Estoy cogiéndole una manía espantosa a los ciclistas de Madrid. A los urbanos y a los de carretera. Me acuerdo de una película ochentera de Kevin Bacon sobre mensajeros ciclistas que transcurría en Nueva York. Vale que ni siquiera en mi infancia aquel Kevin footloose que pedaleaba a ritmo de pop duranduranesco (me horrorizo al pensar en aquello igual que si hubiera llevado hombreras) consiguió que sintiera un apego circunstancial al mundo ciclista (que conste que me encanta, verlo, seguirlo, el ciclismo profesional en su exclusividad vial), pero de aquella tribu marginal y arriesgada de hace treinta años, el underground hollywoodiense que reflejaba aquel film, se ha pasado, no en Nueva York sino en la Villa de Madrid (esa villa tan orgullosa hace sólo una semana y tan poco orgullosa sólo una semana después: una villa vergonzosa y bipolar gracias a su alcaldesa) a la figura del ciclista como ser privilegiado y lo que es peor, o mejor, autóctono.
Han querido imponer en este viejo poblachón al ciclista holandés como si aquí tuviéramos esas llanuras. Así, de primeras. Un ciclista holandés, además, que está por encima de todo y de todos (no podía esperarse otra cosa), no como el verdadero ciclista holandés que hace su camino en absoluta paz holandesa. Yo no imagino un holandés torero (no me refiero a matador sino a torería, a españolidad típica) como no podía imaginar un torero ciclista. En Madrid no tenemos las llanuras y no tenemos el carácter. Lo que sí tenemos es el derecho del ciclista (biciclista debería de llamarse) a hacer lo que le plazca. Yo los tengo por individuos a evitar. Yo conduzco mi coche y diviso un ciclista y me paro en seco o cambio de dirección. Y como peatón igual porque el ciclista puede ir indistintamente por la calzada o por la acera. O pasando de una a otra. O incluso por las dos a la vez, tal es su ilimitado poder que sin embargo no se corresponde con su real debilidad.
Porque no se puede tocar a un ciclista, por supuesto.

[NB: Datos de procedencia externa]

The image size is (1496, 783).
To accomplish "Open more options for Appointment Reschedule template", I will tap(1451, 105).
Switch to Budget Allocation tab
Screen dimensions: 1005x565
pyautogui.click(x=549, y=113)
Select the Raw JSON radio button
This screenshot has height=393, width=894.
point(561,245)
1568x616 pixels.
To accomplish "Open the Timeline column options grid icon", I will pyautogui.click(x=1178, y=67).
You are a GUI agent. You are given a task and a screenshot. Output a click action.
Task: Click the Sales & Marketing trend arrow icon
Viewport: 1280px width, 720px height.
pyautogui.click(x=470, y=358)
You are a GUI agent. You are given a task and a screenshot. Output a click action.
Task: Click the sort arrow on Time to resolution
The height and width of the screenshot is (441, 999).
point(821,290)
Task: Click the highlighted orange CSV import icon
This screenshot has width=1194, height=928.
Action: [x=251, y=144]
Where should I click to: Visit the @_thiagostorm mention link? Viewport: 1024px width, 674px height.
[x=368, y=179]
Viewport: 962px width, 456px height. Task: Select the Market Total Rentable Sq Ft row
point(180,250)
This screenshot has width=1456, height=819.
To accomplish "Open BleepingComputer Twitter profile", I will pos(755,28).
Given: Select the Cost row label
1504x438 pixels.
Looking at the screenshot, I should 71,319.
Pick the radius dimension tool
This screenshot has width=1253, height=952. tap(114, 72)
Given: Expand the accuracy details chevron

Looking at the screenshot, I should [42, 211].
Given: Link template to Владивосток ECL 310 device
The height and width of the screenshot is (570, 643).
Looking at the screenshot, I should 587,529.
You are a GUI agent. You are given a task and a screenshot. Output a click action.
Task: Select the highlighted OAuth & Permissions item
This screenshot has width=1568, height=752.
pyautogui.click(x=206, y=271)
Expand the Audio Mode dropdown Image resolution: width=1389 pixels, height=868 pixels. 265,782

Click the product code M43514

Un ciclista no se toca. Pueden apresarte los guardianes del biciclista que están por todas partes. Un ciclista es como un objeto delicado. Museístico y móvil. Y además es persona. Objeto de museo y persona, fíjense, cuando Kevin Bacon en el cine, el héroe, era un pintas desgraciado con calentadores y muñequeras. Una persona que se juega la vida y la de los demás cada vez que decide salir con su bicicleta y conducirla por las mismas carreteras por donde circulan los vehículos a motor. Yo, ya lo he dicho, no soy el mismo al volante (tampoco si voy a pie) cuando me encuentro a un ciclista, el cual me obliga a poner todos mis sentidos en alerta máxima. Y es un estrés, no crean. Una responsabilidad excesiva. Diría que desproporcionada.
El ciclista es un ser privilegiado y estresante. Una joya. A mí no me parece lo mismo una bicicleta que un coche, pero al ciclista parece ser que sí. Yo he visto (he sufrido) a ciclistas adelantándome en la ciudad. Pasando entre los coches vertiginosamente exigiendo a lo bestia (a lo irracional, a lo suicida) sus derechos como vehículo. Y ciclistas dubitativos y temerosos (y también audaces y diestros) colapsando vías enteras por pura impropiedad. Carreteras nacionales y comarcales de doble sentido con límites de velocidad de noventa y cien kilómetros hora por donde circulan ciclistas en solitario a no más de treinta o en grupo muchas veces en agradable francachela dominguera. De tertulia biciclista como si el peligro no les rondara a ellos sobre todo, y a los automovilistas y a los motociclistas que han de rodearlos, casi salvarlos, como el Drácula de Bram Stoker rondaba en espíritu desde los Cárpatos a Mina Murray. Es una opción de transporte y una afición, casi un espectáculo, de riesgo extremo en el que se ha metido a los demás sin preguntar como si fuéramos holandeses en materia ciclista. Es difícil, yo diría que imposible, adaptar la bicicleta al tráfico, a la idiosincrasia, de Madrid. Yo les estoy cogiendo una manía espantosa a sus ciclistas. Con lo bien que estarían en Holanda.